Dimples are commonly considered an attractive feature. The procedure for creating dimples is actually quite simple and is usually performed as an outpatient procedure. During surgery the skin and the cheek muscle are connected so that when the muscle contracts, it pulls the skin inwards to form a dimple, in exactly the same way as a natural dimple.

Surgical procedure (Dimple Reconstruction)

To create cheek dimples a thin circle of skin is removed from the inside of the cheek. This is done by cutting out a portion of the mucosa (inner cheek skin), the sub-mucosal fat and the cheek muscle using a punch biopsy instrument. There is very little risk associated with this procedure however you experience some minimal swelling.

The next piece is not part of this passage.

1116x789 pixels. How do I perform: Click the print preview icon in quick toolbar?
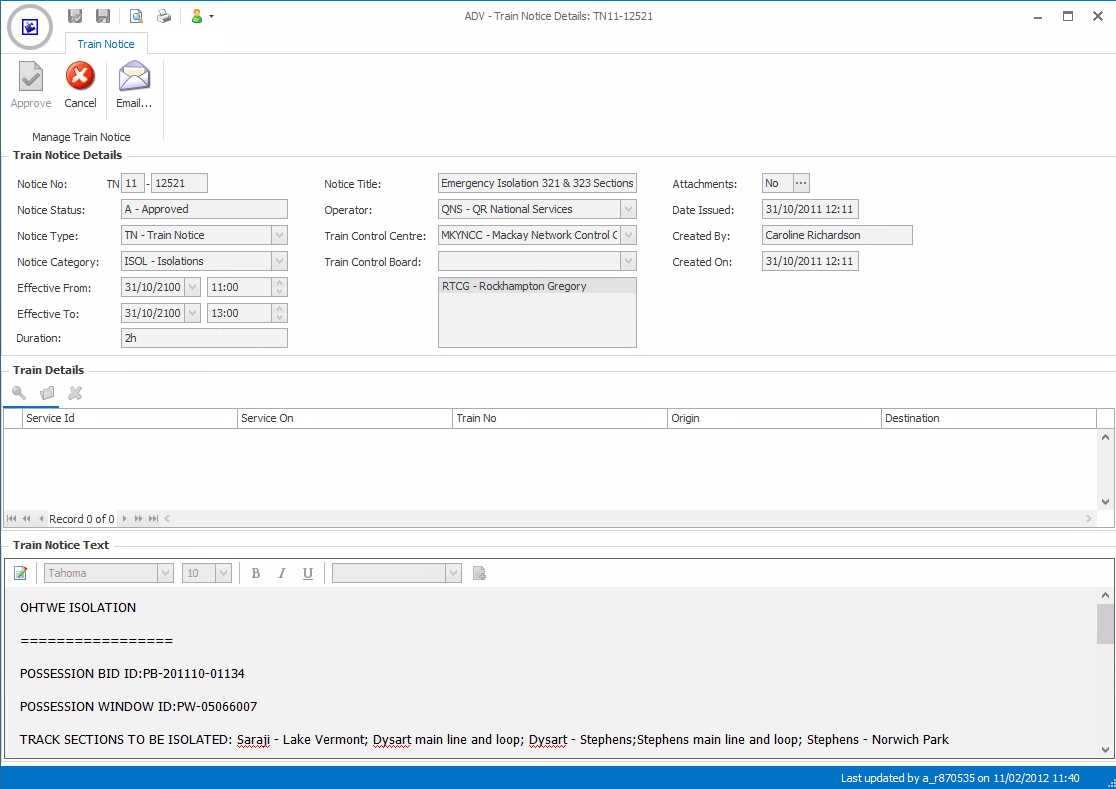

This area of missing tissue is then stitched together using an absorbable suture. The stitch goes through the cheek muscle on one side of the circle of missing tissue, then through the dermis layer of the skin and finally back through the cheek muscle on the other side of the circle. A surgical knot is tied, and a dimple is created, even when not smiling.

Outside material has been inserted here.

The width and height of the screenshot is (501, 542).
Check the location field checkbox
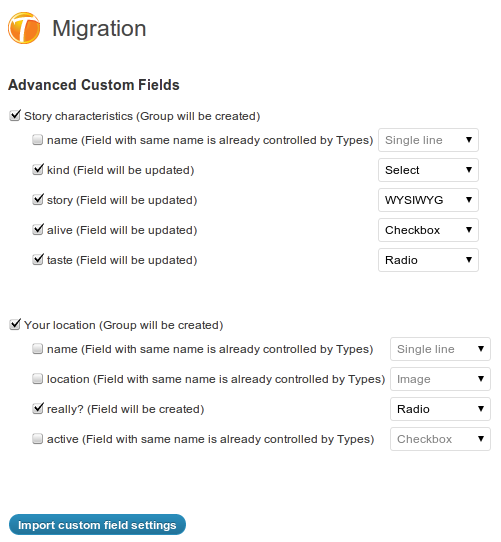point(37,379)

Within a week or two, as the suture absorbs, the cheek will flatten out and the dimple will disappear (when not smiling). However, inside the cheek, as scarring occurs, the muscle will connect to the skin and create a dimple when you smile. This procedure can be performed on any kind of cheek however the best results are seen when the cheeks are not overly chubby. Larger dimples can be created using a bigger punch biopsy to remove a larger circle of tissue.

Pre Operative Care

Before surgery please inform your surgeon of any allergies, all medical conditions, and any medication that you are taking (both prescription and non-prescription). You should also not smoke for 2 weeks prior to surgery as smoking can affect your reaction to the anaesthetic and slow down the healing process. Patients that suffer from hypertension must inform the surgeon prior to surgery. To eliminate the chance of post op. bleeding you should avoid aspirin and any medication containing aspirin or brufen for two weeks prior to surgery.

Post Operative Care

You may return to normal activities straight after the procedure. In the first few months you should regularly rinse your mouth with Betadine oral antiseptic solution or Bactidol (chlorhexidine) solution, and the surgeon may prescribe antibiotics.

Risks and complications

There is very little risk associated with this procedure however you experience some minimal swelling.